Extrait cité:
^^^^^^^^^^^^^^^^

Dans un premier temps de notre étude, nous retracerons le raisonnement de Robert Nozick, qui se compose principalement en deux moments, à savoir une partie descriptive de l’évolution d’une situation à une autre suivie d’une partie évaluative, c’est-à-dire d’un examen du fait décrit, visant à argumenter en faveur de la justice de ce dernier. Puis dans un second temps, nous tenterons à notre tour d’évaluer la thèse nozickéenne et essaierons de penser à quelles conditions il serait possible de réconcilier la revendication égalitaire de théories de justice distributive avec la liberté.

LE RAISONNEMENT DE ROBERT NOZICK

Avant de commencer à entrer dans le détail de l’exemple de Wilt Chamberlain, prenons le temps d’expliciter un peu le titre de la sous-partie dans laquelle il se trouve, à savoir : «How liberty upsets patterns», que l’on peut traduire aisément par «Comment la liberté renverse les modèles». Le terme de liberté fait référence au droit naturel de l’homme selon lequel il peut disposer de sa personne et de ses possessions comme il l’entend sans avoir besoin de l’autorisation d’aucune autre personne. Plus précisément, il va s’agir ici d’étudier les conséquences pratiques des productions et échanges volontaires de possessions, c’est-à-dire de la libre circulation des biens ou pour le dire en des termes encore plus simples de ce qu’on appelle le libre marché, sur les théories de justice distributive fondées en modèle, c’est-à-dire qui s’expriment sous la forme « À chacun selon son… ».

Ce que veut remettre en question Robert Nozick ici, c’est la «fausse» évidence avec laquelle les tenants des théories de la justice distributive fondées en modèle prétendent pouvoir rejeter son «entitlement conception of justice in holdings», sa théorie de l’habilitation des possessions, appelée aussi théorie des droits de propriété légitimes. En quoi consiste cette théorie de l’habilitation des possessions ? Elle se résume à trois principes visant à déterminer les droits de propriété légitimes : 1/ le principe de d’acquisition originelle selon lequel chacun a le droit de s’approprier quelque chose qui n’appartient encore à personne, 2/ le principe de transfert selon lequel ce qui a été acquis légitimement selon le premier principe peut être transféré librement si la transaction s’effectue par entente réciproque, 3/ le principe de correction des injustices passées selon lequel les possessions n’ayant pas été acquises suivant l’un ou l’autre des deux premiers principes doivent être réparées. Il faut noter un point important concernant cette théorie : contrairement aux théories de la justice distributive fondées en modèle que Robert Nozick entend remettre en cause, la théorie de l’habilitation des possessions n’est pas fondée par un modèle. Les théories de la justice distributive fondées en modèle sont des théories structurelles, c’est-à-dire qu’elles peuvent dire a priori ce qu’est une situation juste en raison de leur fondation par un modèle. En revanche, la théorie de l’habilitation des possessions est une théorie historique, c’est-à-dire qu’elle ne peut pas dire a priori ce qu’est une situation juste car elle ne peut se prononcer sur la justice d’une situation qu’au regard de la façon dont elle est apparue — elle analyse les faits passés pour juger du présent — et dans le cas particulier de la théorie de l’habilitation des possessions, au regard de si son apparition a bien respecté les deux premiers principes que nous avons définis ci-dessus.

^^^^^^^^^^^^^^^^

Consigne:
Pouvez-vous écrire la suite de l'extrait sur le raisonnement de Robert Nozick, en reprenant après sa dernière phrase ?

Matériel fourni:
^^^^^^^^^^^^^^^^

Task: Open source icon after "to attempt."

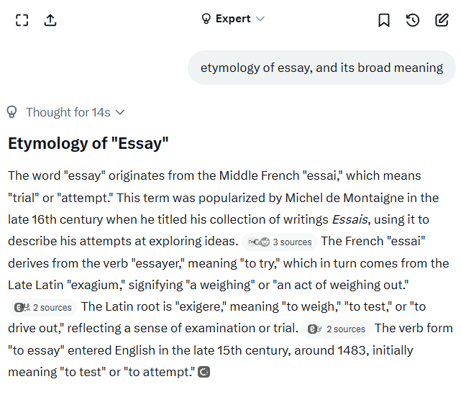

^^^^^^^^^^^^^^^^

Production de l'exercice:
Maintenant que nous avons pris le temps de conceptualiser les types de théories qui vont être discutées, passons à la description de l’exemple de Wilt Chamberlain. Robert Nozick nous suggère de supposer une situation où les biens seraient répartis selon une théorie de justice qui ne soit pas celle de l’habilitation des possessions, mais une théorie de justice distributive fondée en modèle, que cette théorie soit notre préférée et d’appeler la situation distributive qui en résulte D1. Étant donné que c’est notre théorie préférée qui régit D1, à moins d’être pervers au point de préférer une théorie distributive que nous jugerions injuste, nous supposons que la distribution D1 est juste et par conséquent si chacun a ce qu’il détient légitimement, chacun est habilité à faire librement ce qu’il veut des ressources qui lui ont été attribuées. Intervient alors la présence de Wilt Chamberlain qui, en raison ses talents exceptionnels de joueur de basketball, est très sollicité à la fois du public et des équipes de basketball à tel point qu’une équipe de basketball lui propose de sa propre initiative un contrat grâce auquel il touchera 25 cents sur chaque billet de match local vendu. Wilt Chamberlain trouvant ce contrat avantageux, il décide librement de l’accepter. Supposons alors qu’à la fin de la saison, un million de personnes aient librement fait le choix de venir assister aux matchs locaux et ont bien tous réservé 25 cents du prix de leur billet pour Wilt Chamberlain. Dès lors, Wilt Chamberlain se retrouve avec 250 000 $, un revenu plus que considérable par rapport tant au revenu moyen qu’au revenu de quiconque. Nous constatons que la répartition des biens a donc évolué par rapport à la situation distributive D1 et nous appelons cette nouvelle situation distributive D2.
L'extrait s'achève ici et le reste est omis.